Miss King utters a woeful "Ah!" which her sister endeavors to smother in some kind inquiry.
When Hyacinthe has been shown to her room by the sober housemaid, the two old ladies discuss the situation in full, and Miss Juliet's gentleness so far prevails over Miss King's frigid despair as to wring from the latter a tardy promise to let the young niece pursue the frightful tenor of her way, at least for a time.
A week after her arrival in London, the girl, having informed herself with a marvellous quickness of intelligence on various practical points, calmly laid her plans before her aunts, the elder of whom listened in frigid silence, the younger with assurances of assistance and counsel. She then proceeded to put her projects into action with a curious matter-of-factness that, considering the purely ideal nature of her aim, is to be accounted for in no other way than by the recollection of her parentage—the Greek soul and the British brain.
On a Wednesday morning Hyacinthe and Miss Juliet repaired to the studio of a great sculptor: the niece had previously written to him stating her desire, and the aunt, nervous and excited, clung to the girl's firm arm in a kind of terror.
"You wish to know if you have a talent for my art?" he asked kindly, looking into the pallid young face with its earnest uplifted look. "I think that had you the least gift that way, having lived in Rome, you would know it without my assistance. However, here is a bit of clay: we shall soon see. Try what your fingers can make of it—if a cup like this one." He turned off, but watched her, nevertheless, with fixed curiosity as she handled the lump of damp earth.

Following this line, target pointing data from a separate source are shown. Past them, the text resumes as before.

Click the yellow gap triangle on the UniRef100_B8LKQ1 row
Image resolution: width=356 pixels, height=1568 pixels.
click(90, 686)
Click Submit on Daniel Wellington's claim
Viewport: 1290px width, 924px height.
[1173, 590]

Hyacinthe could make nothing of it save twist it from one shapeless mass into another.
"I had hoped it would be sculpture," she said a bit regretfully as she left the great man's workroom. "In my dream he was a statue."
On Thursday the two went to the atelier of a renowned painter. He too bent curious interested eyes upon the absorbed and searching face of his strange applicant as he placed pencils, canvas and brushes before her, and directed her to look for a model to the simple vase that stood opposite or to the bust of Clyte that was beside her. But Hyacinthe had no power over these things, and the two turned their faces back toward the small house in Craven street.
On Friday they sought out a celebrated musician, but the long, supple hands—veritable "piano-hands" he noted from the first—availed the girl in no way here. The maestro said she "might spend years in study, but the soul was not attuned to it."
When Saturday came they went to a famous teacher for the voice. But, alas! Hyacinthe, he said frankly, had "no divine possibilities shrined in her mellow tones." Perhaps she was a little, just a little, disheartened on Saturday night. If so, none knew it.